A hunter gauging the distance and speed of flying birds, Dana Lamb would shoot skillfully and straight and miss cleanly rather than maim. He dwells on frosty mornings, hills crimson and gold, with time-tested friends in places where partridges feed. Steady, sound, and slow, his snow-white setter, no over-eager Brittany putting 'em up a hundred yards ahead, never ranges like a quail dog. An easy-handling twenty gauge fits his shoulder and arm, and he prays for strength enabling him to work swales and swamps. Submerged in Dana the Hunter is Dana the Poet, who prays for better eyes to see and better ears to hear: deer floating down hill in single file, fox on the prowl, sluicing of a distant waterfall, chorus of a flight of crows, and chatter of a squirrel. The echoes of a shot far off cheers him more than his own.

Dana the Poet merges into Lyric Historian. He raises his tankard of New England rum and drinks deep to the clear waters of the undammed Connecticut 200 years ago when a man, too busy with cows and crops to salt his own salmon, might buy a year's supply, if the run were on, for just a cent a pound. His ears reverberate with the diatribes of Cotton Mather against the sin of catching fish for fun, but Mather thunderings are diminished to rumbles as the roar of fish-filled rapids on the Kennebec, Penobscot, and An - droscoggin drowns him out and renders sterile his puritanical voice box.

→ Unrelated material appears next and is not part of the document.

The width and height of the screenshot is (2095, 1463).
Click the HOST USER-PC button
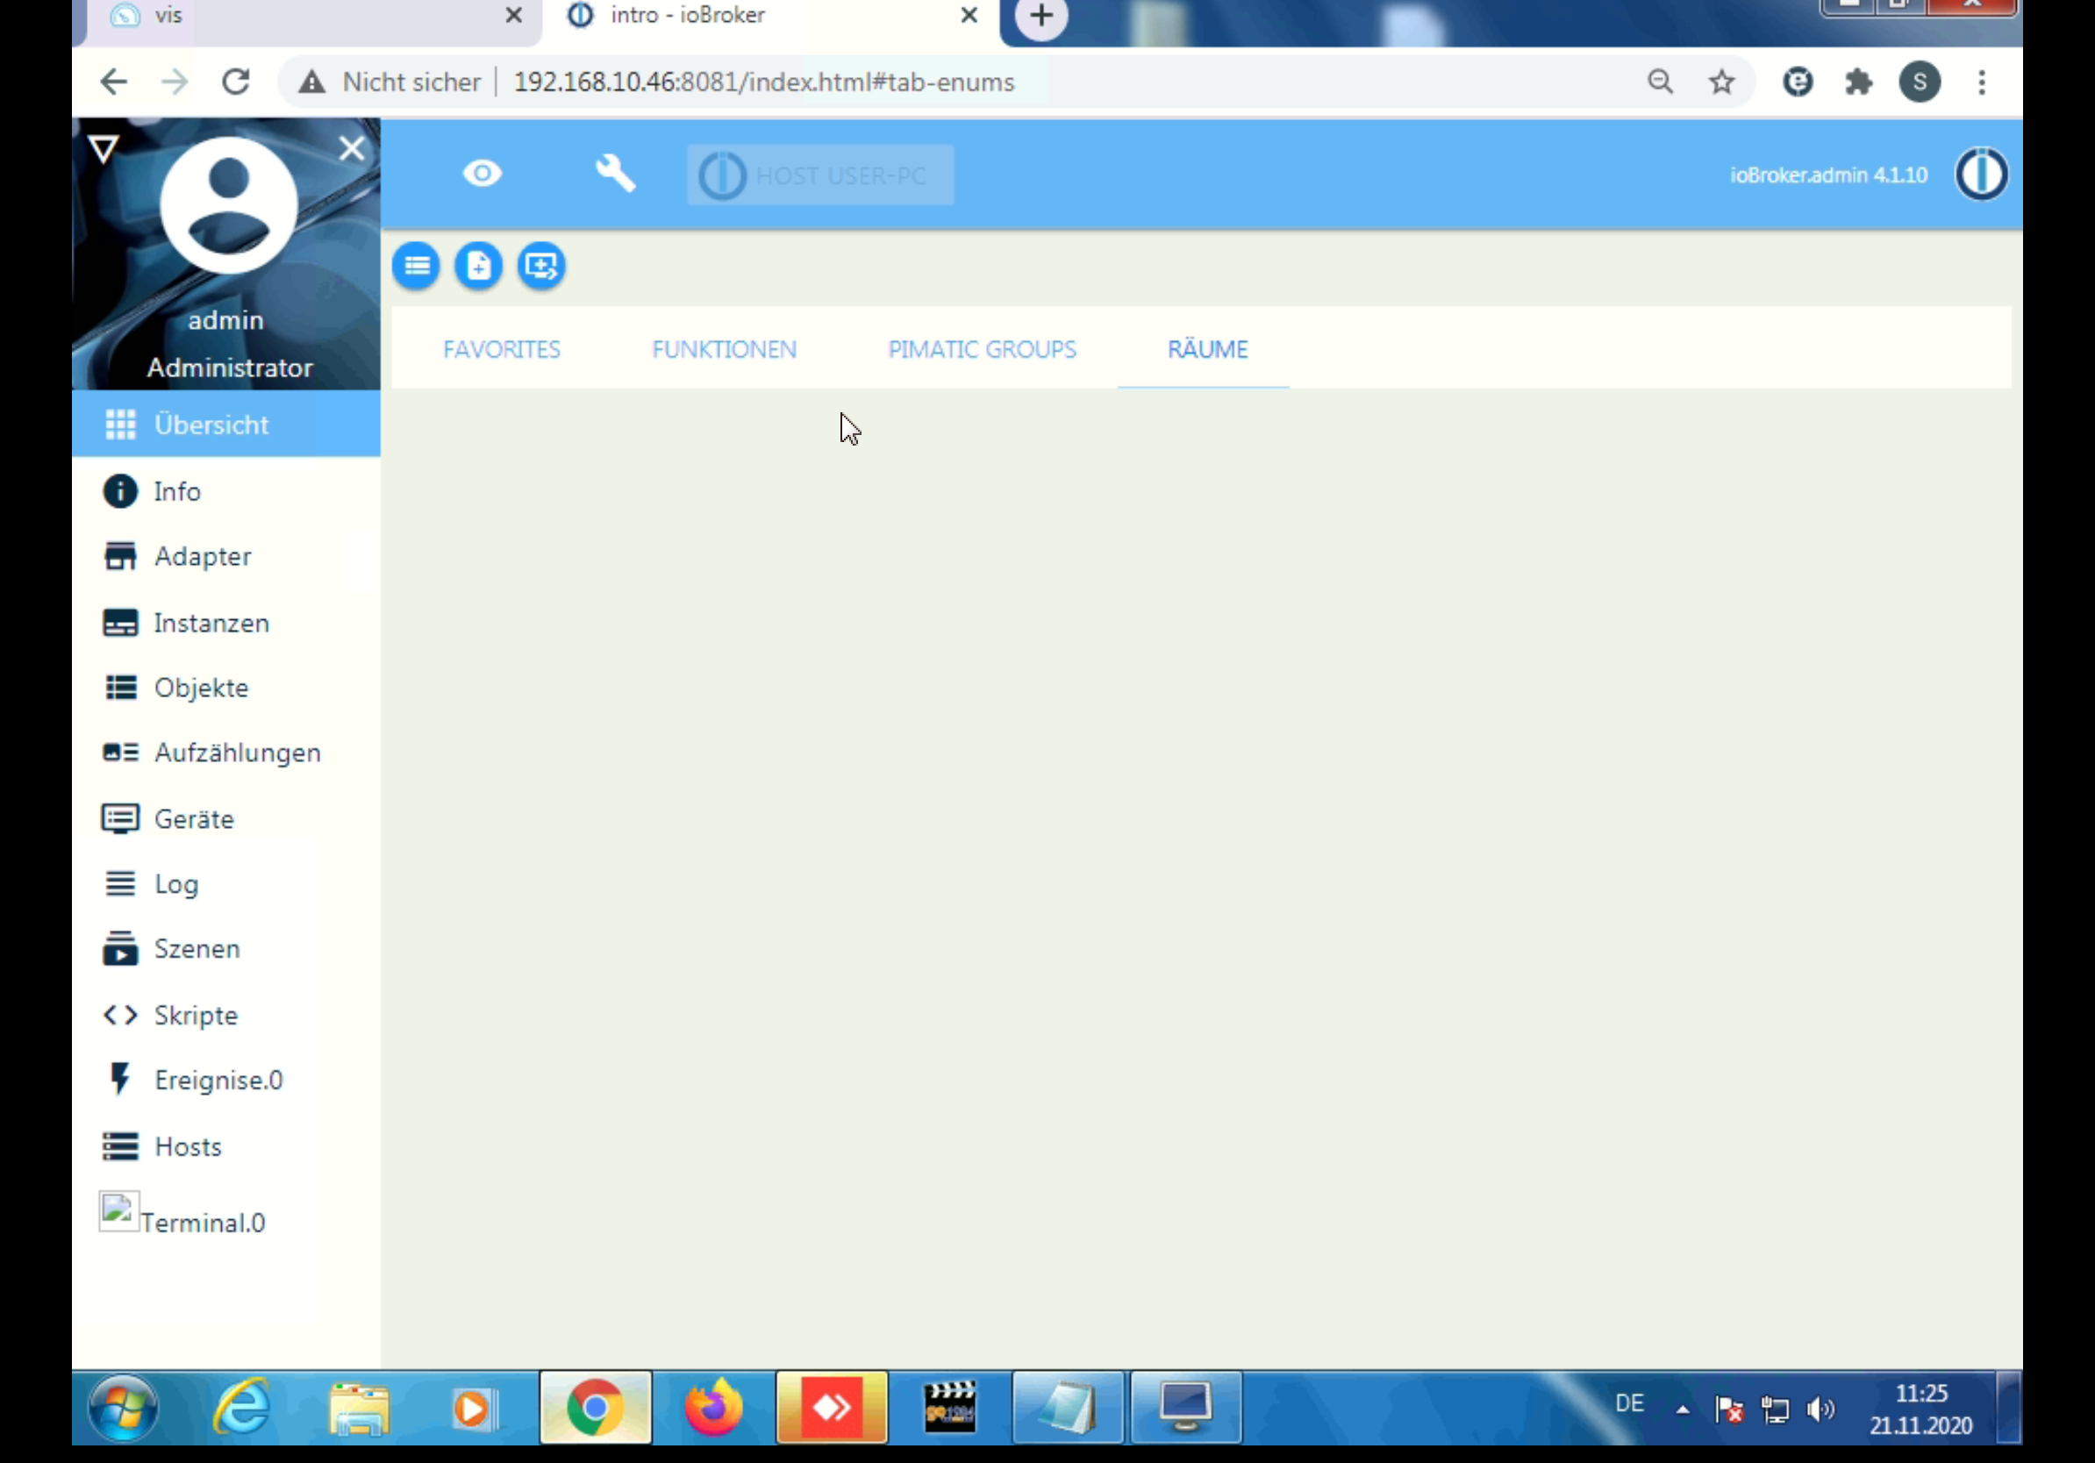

A bon viveur, Dana Lamb is not one to torture himself on burned bacon and cereal soggy with condensed milk. After a dry martini and well iced clams, he may savor sauteed soft shell crabs, little ones shipped up from Maryland, an artichoke with Hollandaise, watercress salad, a demi-tasse, and Brie. For variety he may switch to Lowenbrau, smoked eel, and shad roe from the Nissequoque. He unites the civilized with the primitive when, from his hunting-lodge window watching a bear, he sips Scotch and dines on lobster.

Deep even in the young Lamb and now deeper in the old, an urbane nostalgia pervades. Smilingly and lovingly he lingers with his memories and renounces the challenges of more spectacular hunting and fishing exploits. In nocturnal reveries, he contents himself with an older and happier world and with the simplicities of the present: a dog at his feet, friends knocking on his door, the tinkle of ice against crystal, and the glow from burning logs on ruddy faces of outdoorsmen full of laughter and tall stories about what they hooked in pools deep and bright.